Approximately 75 percent of the participants acknowledge that climate change is contributing to the decline of sea ice in the Arctic, rising sea levels, and hotter summers. Two-thirds agree that weather events such as hurricanes are intensifying as a result of global warming. Hurricane Dorian caused increased concern among nearly 40 percent of Americans, while 56 percent were not influenced.

The survey also revealed that about 80 percent of American adults trust the opinions of climate scientists, while just as many trust their own observations when it comes to the current state of the environment.

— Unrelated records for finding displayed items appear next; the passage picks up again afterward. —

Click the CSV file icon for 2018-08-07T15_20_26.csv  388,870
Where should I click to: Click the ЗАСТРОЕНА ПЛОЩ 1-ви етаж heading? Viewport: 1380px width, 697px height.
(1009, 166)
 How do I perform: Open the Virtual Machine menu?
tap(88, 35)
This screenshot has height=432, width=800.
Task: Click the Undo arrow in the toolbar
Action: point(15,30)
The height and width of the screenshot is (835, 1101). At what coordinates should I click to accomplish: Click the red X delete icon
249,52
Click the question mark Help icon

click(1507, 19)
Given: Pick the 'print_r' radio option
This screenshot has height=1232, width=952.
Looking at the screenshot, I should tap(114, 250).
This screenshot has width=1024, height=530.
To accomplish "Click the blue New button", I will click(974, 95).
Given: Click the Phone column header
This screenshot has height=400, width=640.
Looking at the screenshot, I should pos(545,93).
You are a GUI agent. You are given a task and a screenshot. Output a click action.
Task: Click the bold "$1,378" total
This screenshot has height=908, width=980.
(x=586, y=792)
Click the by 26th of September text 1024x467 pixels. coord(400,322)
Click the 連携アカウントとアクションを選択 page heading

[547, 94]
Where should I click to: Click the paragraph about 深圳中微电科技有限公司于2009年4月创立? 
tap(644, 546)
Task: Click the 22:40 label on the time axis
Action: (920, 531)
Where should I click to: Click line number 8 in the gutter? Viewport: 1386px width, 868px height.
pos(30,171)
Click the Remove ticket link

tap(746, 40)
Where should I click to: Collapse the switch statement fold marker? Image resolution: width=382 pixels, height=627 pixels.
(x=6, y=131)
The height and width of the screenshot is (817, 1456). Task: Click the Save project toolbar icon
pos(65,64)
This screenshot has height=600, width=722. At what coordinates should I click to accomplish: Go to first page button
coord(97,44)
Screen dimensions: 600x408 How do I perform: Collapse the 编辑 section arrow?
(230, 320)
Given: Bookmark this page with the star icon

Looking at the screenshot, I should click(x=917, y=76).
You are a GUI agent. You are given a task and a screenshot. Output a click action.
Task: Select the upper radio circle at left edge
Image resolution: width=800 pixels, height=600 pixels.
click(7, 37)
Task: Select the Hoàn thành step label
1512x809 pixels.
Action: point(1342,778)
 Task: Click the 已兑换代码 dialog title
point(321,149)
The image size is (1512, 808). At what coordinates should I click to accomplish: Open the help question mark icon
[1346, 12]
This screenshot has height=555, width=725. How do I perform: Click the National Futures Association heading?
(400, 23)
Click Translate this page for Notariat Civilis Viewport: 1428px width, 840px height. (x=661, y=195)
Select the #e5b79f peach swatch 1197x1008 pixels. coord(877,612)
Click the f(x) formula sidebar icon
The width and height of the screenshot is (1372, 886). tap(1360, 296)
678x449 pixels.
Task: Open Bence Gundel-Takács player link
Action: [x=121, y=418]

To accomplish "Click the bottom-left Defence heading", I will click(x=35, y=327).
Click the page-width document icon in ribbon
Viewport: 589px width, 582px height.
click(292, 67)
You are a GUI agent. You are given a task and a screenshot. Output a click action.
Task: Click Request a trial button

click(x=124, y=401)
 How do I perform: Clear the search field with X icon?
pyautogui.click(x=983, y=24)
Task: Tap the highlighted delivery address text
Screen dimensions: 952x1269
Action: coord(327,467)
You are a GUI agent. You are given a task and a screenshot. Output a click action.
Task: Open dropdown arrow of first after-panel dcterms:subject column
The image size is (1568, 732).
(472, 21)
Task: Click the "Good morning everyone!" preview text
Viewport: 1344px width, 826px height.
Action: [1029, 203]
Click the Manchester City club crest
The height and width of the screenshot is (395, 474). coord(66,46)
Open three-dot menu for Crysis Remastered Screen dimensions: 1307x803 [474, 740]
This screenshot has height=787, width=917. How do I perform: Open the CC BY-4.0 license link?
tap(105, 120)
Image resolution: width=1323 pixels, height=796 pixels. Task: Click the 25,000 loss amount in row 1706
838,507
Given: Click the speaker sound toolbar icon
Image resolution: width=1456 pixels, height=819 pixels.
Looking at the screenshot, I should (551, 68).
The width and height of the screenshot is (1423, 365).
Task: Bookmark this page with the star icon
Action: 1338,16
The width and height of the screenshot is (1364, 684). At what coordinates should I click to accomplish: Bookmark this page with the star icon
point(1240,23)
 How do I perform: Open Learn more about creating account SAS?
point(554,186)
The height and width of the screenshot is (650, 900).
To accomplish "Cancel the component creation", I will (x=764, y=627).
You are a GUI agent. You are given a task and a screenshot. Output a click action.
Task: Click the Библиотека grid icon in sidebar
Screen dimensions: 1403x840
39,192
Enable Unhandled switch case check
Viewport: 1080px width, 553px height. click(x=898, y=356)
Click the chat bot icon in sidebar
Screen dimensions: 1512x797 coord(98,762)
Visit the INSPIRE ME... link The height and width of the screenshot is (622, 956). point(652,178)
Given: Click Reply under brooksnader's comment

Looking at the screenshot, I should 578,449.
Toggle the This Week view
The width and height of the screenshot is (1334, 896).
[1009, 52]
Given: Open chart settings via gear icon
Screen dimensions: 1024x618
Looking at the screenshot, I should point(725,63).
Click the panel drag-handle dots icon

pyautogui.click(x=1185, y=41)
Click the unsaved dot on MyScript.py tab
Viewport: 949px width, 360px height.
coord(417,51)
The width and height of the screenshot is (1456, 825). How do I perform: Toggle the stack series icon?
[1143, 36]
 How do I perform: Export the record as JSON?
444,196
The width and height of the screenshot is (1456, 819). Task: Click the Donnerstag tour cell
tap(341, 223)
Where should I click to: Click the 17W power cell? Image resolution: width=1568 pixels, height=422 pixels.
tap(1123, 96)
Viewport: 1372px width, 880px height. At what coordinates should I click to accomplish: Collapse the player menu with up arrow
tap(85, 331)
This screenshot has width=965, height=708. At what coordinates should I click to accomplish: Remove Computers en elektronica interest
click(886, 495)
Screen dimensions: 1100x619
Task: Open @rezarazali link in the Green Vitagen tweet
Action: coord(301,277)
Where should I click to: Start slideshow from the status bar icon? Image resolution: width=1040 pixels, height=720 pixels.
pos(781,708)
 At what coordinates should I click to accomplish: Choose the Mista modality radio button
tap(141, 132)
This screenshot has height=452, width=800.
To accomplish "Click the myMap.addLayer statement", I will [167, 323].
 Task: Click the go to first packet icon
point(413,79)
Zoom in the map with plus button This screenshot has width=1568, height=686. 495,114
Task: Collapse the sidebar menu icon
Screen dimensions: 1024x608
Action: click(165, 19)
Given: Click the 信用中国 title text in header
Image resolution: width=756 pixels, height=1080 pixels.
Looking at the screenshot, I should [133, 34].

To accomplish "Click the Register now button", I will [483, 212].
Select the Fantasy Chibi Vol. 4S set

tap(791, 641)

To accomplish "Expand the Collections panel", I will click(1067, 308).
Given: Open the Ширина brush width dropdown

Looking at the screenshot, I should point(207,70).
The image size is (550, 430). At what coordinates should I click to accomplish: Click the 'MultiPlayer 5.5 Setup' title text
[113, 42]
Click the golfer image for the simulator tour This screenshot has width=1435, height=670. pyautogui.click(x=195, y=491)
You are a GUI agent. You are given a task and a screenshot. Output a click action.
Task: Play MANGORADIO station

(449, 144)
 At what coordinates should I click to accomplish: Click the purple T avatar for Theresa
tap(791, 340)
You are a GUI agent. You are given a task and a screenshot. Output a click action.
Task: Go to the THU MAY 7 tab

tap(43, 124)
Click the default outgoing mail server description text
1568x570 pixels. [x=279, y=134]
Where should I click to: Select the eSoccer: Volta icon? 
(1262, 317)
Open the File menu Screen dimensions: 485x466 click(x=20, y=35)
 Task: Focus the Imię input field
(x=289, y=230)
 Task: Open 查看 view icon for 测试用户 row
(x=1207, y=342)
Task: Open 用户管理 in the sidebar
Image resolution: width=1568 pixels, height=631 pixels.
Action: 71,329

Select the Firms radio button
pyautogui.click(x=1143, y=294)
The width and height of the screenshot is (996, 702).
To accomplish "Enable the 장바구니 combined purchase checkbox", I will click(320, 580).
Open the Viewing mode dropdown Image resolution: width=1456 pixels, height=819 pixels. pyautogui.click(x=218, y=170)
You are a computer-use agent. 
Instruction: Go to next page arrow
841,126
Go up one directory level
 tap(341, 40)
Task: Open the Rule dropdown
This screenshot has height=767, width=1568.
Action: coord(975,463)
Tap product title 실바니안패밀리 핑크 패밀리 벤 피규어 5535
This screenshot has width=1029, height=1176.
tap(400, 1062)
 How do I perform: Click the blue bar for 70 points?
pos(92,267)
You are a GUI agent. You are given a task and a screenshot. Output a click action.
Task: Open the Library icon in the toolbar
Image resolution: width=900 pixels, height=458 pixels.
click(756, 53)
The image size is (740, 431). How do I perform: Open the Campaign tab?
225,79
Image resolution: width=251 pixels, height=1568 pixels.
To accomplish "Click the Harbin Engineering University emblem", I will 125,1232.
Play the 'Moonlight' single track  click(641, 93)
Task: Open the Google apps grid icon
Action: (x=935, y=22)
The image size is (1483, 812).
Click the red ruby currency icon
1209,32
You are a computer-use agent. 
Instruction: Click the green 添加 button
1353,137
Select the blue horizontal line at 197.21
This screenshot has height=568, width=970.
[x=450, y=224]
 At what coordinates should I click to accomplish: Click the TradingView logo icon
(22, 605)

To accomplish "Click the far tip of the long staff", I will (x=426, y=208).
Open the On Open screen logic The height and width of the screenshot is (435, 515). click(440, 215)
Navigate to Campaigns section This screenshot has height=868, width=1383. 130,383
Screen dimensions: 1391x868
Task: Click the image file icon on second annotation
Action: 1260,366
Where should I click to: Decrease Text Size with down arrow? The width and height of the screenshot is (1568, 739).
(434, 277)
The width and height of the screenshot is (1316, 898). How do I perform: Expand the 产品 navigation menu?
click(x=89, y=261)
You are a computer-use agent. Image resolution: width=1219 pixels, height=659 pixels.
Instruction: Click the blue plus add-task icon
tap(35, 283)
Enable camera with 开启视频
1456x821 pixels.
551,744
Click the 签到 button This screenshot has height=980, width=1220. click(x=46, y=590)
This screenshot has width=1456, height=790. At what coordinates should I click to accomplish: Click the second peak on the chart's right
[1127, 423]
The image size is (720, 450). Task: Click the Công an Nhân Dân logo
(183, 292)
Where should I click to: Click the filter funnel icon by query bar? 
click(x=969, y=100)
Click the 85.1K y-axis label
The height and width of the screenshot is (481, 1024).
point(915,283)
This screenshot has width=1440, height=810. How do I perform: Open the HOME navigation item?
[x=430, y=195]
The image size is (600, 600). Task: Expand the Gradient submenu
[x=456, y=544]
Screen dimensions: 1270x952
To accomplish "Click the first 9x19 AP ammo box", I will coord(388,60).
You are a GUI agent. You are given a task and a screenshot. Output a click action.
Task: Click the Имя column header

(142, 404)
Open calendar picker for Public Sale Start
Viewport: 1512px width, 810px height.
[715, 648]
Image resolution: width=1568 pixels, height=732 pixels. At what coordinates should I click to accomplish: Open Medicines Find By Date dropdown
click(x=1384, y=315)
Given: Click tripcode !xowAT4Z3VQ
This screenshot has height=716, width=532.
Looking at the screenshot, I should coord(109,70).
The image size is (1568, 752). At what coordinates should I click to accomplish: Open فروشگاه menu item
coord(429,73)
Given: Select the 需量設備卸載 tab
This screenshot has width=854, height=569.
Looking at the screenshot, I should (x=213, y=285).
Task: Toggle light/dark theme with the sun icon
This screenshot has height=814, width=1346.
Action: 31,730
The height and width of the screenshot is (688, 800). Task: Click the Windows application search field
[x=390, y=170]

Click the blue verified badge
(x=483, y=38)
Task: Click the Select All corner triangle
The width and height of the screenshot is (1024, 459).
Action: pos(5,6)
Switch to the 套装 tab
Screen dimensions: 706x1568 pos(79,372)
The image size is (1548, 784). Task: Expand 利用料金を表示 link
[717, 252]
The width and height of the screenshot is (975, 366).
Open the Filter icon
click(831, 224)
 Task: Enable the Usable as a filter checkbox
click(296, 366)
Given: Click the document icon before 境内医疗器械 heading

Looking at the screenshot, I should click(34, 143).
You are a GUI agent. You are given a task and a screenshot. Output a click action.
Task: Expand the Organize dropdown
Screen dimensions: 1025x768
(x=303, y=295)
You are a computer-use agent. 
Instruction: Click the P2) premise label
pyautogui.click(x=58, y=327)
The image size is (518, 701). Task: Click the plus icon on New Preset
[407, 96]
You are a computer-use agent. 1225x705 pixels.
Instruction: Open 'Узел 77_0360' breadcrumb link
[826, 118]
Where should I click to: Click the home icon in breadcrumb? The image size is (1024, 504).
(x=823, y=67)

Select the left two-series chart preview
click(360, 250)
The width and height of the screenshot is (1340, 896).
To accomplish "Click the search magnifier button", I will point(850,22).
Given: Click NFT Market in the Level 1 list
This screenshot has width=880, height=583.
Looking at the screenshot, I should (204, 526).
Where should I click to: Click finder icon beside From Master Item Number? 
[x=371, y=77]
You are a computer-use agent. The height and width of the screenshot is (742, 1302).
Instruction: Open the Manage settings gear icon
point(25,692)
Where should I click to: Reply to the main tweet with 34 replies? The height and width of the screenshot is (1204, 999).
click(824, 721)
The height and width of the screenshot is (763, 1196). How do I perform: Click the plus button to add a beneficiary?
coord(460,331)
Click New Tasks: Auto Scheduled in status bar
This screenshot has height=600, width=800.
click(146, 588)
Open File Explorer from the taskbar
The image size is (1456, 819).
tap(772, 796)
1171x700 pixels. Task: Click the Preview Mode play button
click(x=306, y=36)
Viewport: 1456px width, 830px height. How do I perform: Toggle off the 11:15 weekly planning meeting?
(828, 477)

However, respondents are strongly divided on whether scientists have confidence in saying that humans are driving climate change, with 52 percent feeling that “scientists agree that humans are a main cause” and 48 percent claiming that there is disagreement among experts.

“This remains a vitally important misunderstanding – if you believe global warming is just a natural cycle, you’re unlikely to support policies intended to reduce carbon pollution, like regulations and taxes,” said Anthony Leiserowitz, director of the Yale Program on Climate Change Communication.

“These results also again confirm a longstanding problem, which is that many Americans still believe that scientists themselves are uncertain whether human-caused global warming is happening.”

“Our own and others’ research has repeatedly found that this is a critical misunderstanding, promoted by the fossil fuel industry for decades, in order to sow doubt, increase public uncertainty and thus keep people stuck in the status quo, in a ‘wait and see’ mode.”

Most Americans are willing to make necessary changes to help the environment, including 87 percent who would like to recycle more, 86 percent who would use energy efficient light bulbs, 86 percent who would give up plastic bags at stores, and 62 percent who are willing to travel less. In addition, around 31 percent are willing to give up meat.

Age seems to play a significant role in the outcome of the survey: 70 percent of 18-to 29-year-olds think climate change is a serious problem or crisis, yet only 58 percent of individuals over the age of 65 agree. Younger people were also found to be much more likely to feel a personal responsibility to address the climate crisis.

“Americans are finally beginning to wake up to the existential threat that the climate emergency poses to our society,” said Margaret Klein Salamon, a clinical psychologist and founder of the Climate Mobilization Project. “This is huge progress for our movement – and it’s young people that have been primarily responsible for that.”